Première poursuite criminelle dans une affaire de harcèlement sur internet dans l’histoire de la justice américaine, rapporte l’AFP, Lori Drew vient d’être condamnée non pas pour son crime, mais pour des délits de fraude informatique et d’harcèlement liés au fait que son utilisation d’internet contrevenait aux règles d’utilisation de service de MySpace. « En mettant l’accent sur la technologie, les juges semblent montrer que la technologie a quelque chose à voir avec cette atrocité », s’enflamme la sociologue américaine danah boyd sur son blog.

« Soyons clairs. Le suicide de Megan Meier est une tragédie. Le fait qu’il ait été précipité par l’intimidation est horrible. Et le fait qu’un adulte ait été en cause est carrément odieux. Mais en se focalisant sur MySpace, les gens passent à côté du problème. »

Avec l’internet, le harcèlement, la rumeur et l’intimidation deviennent plus visibles…

« (…) L’intimidation est une pratique horrible, mais c’est aussi une réponse commune qu’utilisent les gens qui luttent pour élever leur statut social. Le harcèlement, le colportage de rumeur et l’intimidation ne sont pas propres aux pratiques adolescentes. (…) La différence est que les adultes ont appris à manipuler et à cacher leurs traces. En d’autres termes, les adultes sont beaucoup mieux équipés pour faire des dommages avec ces pratiques que les enfants et les adolescents. (…) Lori Drew a abusé de son pouvoir et de sa connaissance de la psychologie pour humilier et torturer une jeune fille. Il est dommage que la plupart des lois se concentrent sur la dénonciation des violences sexuelles et physiques et négligent la violence psychologique qui est difficile à justifier et à poursuivre », explique la chercheuse. Pourtant, elle aurait du être jugée pour maltraitance d’enfant plutôt que pour un crime de nature informatique, dénonce encore danah boyd.

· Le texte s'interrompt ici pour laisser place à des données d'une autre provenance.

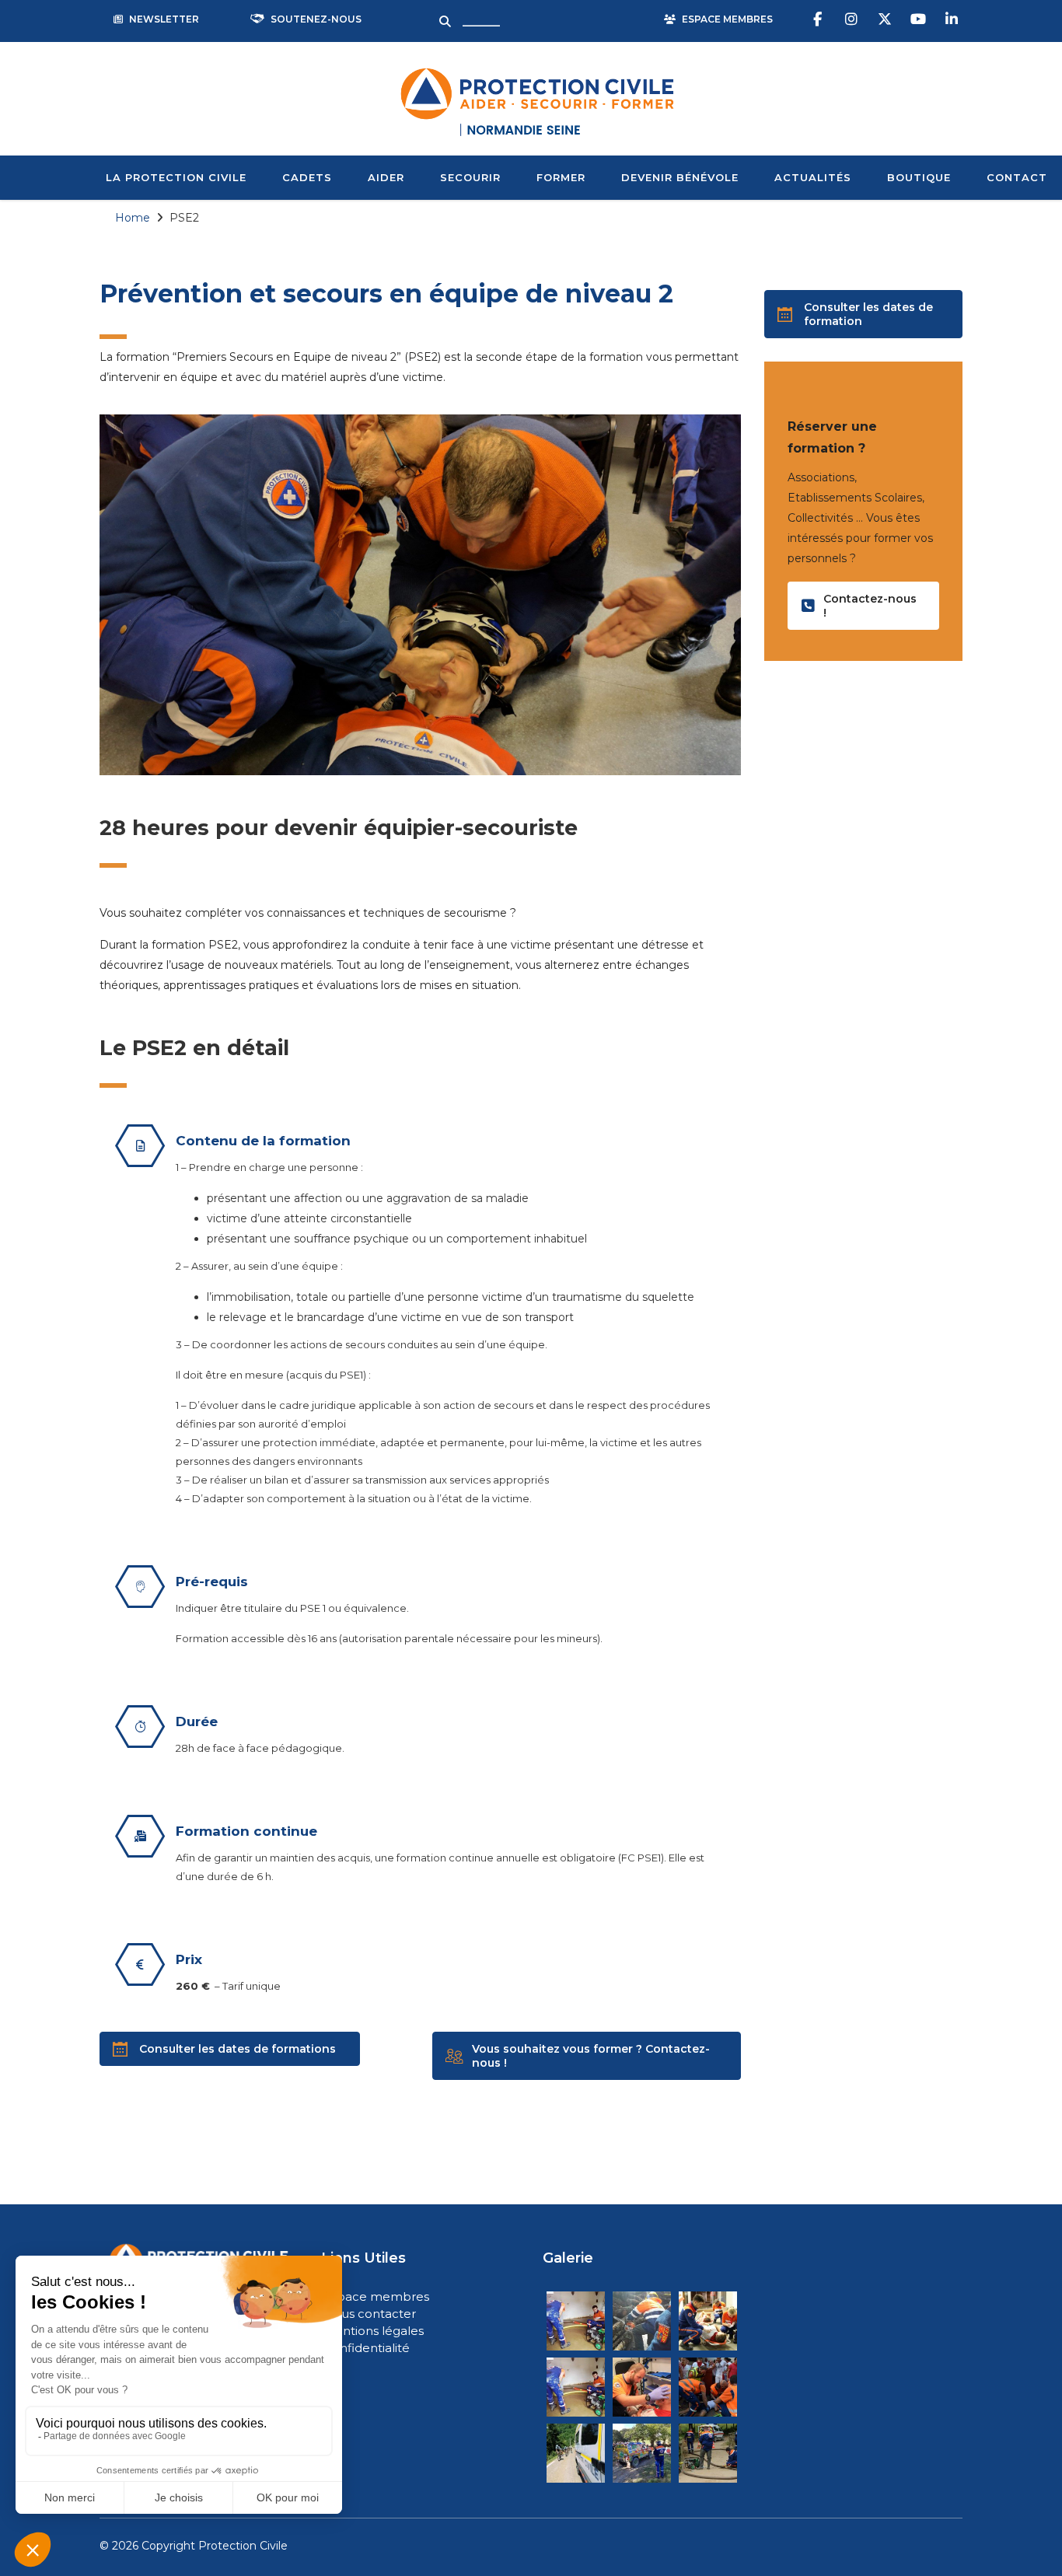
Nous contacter (369, 2313)
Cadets (307, 177)
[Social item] (819, 19)
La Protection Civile (176, 177)
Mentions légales (373, 2330)
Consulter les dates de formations (237, 2049)
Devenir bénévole (680, 177)
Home (132, 218)
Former (560, 177)
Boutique (919, 177)
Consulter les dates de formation (868, 314)
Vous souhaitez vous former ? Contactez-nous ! (591, 2056)
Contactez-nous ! (870, 606)
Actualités (812, 177)
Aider (386, 177)
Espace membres (376, 2296)
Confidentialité (366, 2347)
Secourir (470, 177)
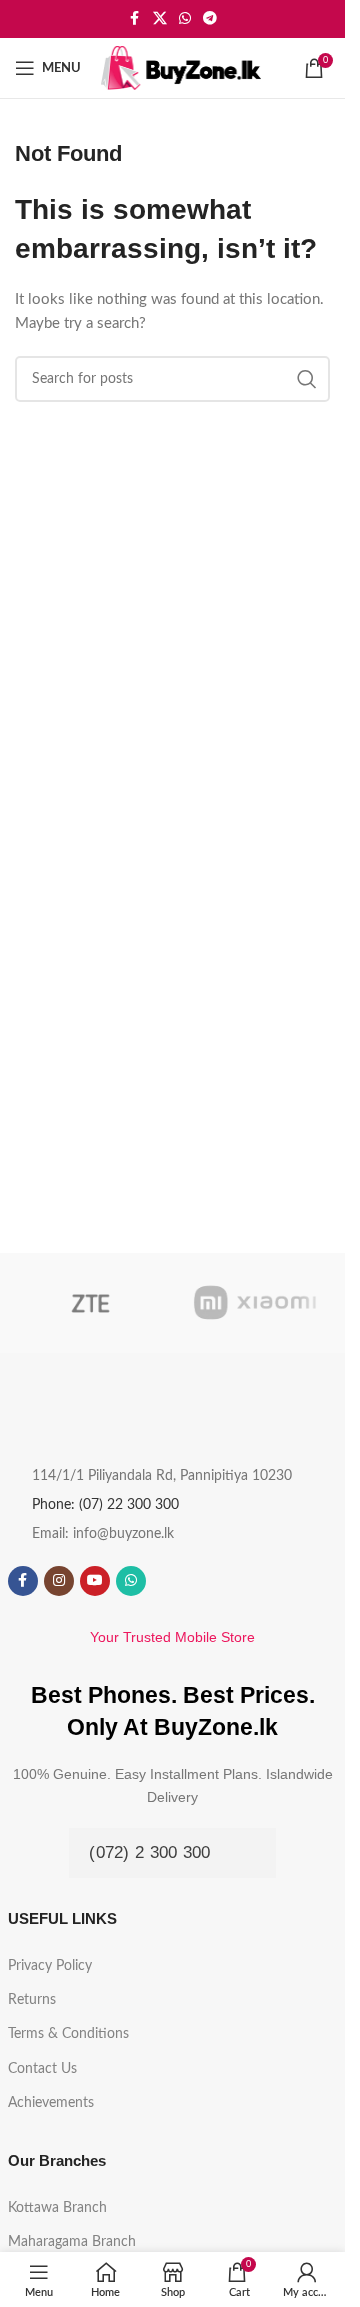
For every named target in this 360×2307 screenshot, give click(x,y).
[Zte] (90, 1303)
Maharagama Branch (72, 2242)
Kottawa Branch (57, 2208)
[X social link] (160, 19)
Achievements (51, 2103)
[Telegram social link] (210, 19)
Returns (32, 2000)
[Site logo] (181, 67)
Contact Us (42, 2069)
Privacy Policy (50, 1966)
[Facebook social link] (135, 19)
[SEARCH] (307, 379)
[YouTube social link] (95, 1581)
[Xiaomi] (255, 1303)
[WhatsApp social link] (185, 19)
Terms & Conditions (68, 2034)
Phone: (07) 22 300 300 (105, 1505)
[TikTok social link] (167, 1581)
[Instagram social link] (59, 1581)
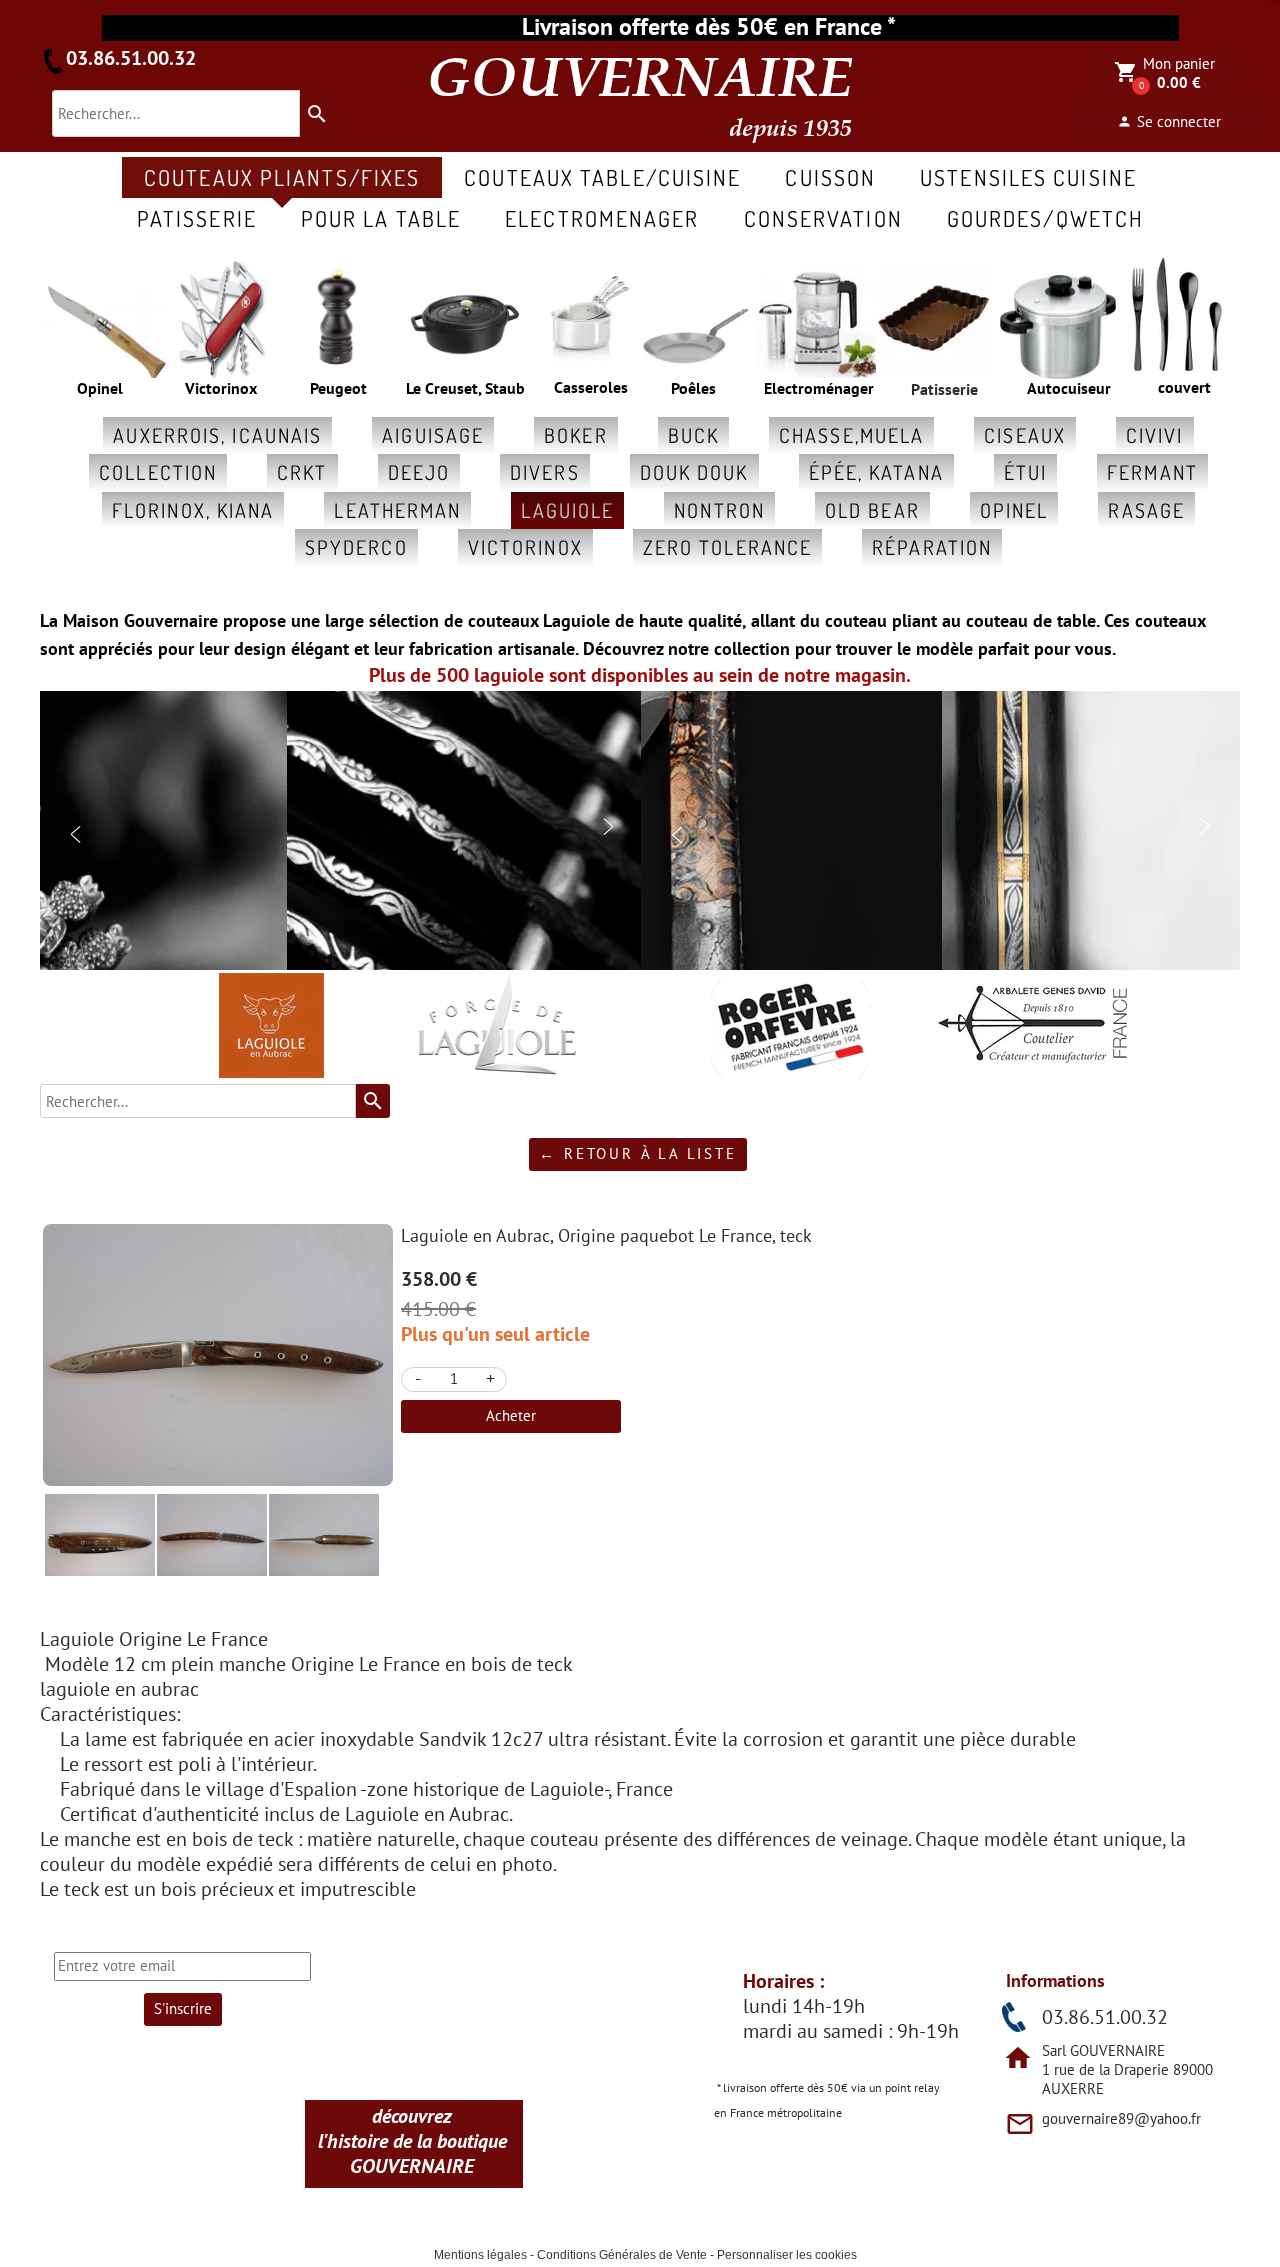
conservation (823, 218)
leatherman (397, 510)
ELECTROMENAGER (602, 218)
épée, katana (876, 472)
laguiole (567, 510)
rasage (1146, 510)
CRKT (302, 472)
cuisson (830, 177)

un cliché de Steven Fernandez, http://flickr.com/photos/stevenfernandez/2370347860/

Ce cas n’est pas typique, rappelle avec prudence la chercheuse dans un contexte ou la généralisation est souvent trop rapide. Pour l’instant, l’intimidation est plus courante et souvent plus terrible en face en face qu’en ligne. « L’intimidation n’a pas augmenté avec l’internet, mais sa visibilité aux adultes, elle, oui. Les enfants ont toujours subi des intimidations par leurs pairs à l’école, sans que les adultes ne le sachent toujours. Or, désormais, sur le web, les adultes peuvent le voir. Pour la plupart des gens, cela signifie que l’internet est coupable. Etouffer l’intimidation en ligne ne la fera pas disparaître, mais risque juste de la renvoyer vers la clandestinité, alors que la visibilité nous donne un avantage que nous pourrions utiliser pour essayer de l’arrêter. »

… une visibilité que nous pourrions utiliser pour agir

L’internet rend les petits actes d’intimidation beaucoup plus visibles, ce qui rend aussi plus facile pour les parents d’aider leurs enfants à trouver des pistes de solutions. C’est un avantage, reconnaît la chercheuse, car les parents n’apprennent souvent l’intimidation que trop tard, quand elle a atteint un paroxysme insupportable.

Malheureusement, tous les parents ne sont pas fortement impliqués dans la vie des jeunes ou ne suivent pas avec assiduité les propos qu’ils tiennent sur les sites sociaux qu’ils fréquentent. Au contraire, l’intimidation est souvent liée à des problèmes familiaux. Sans compter que l’intimidation est souvent un mode de fonctionnement initié par la victime avec le désir d’attirer l’attention sur elle, explique encore danah boyd. Un mode de fonctionnement qui créé rapidement un cercle vicieux. « C’est pourquoi nous avons besoin le plus souvent de solutions qui vont au-delà des parents et des enfants »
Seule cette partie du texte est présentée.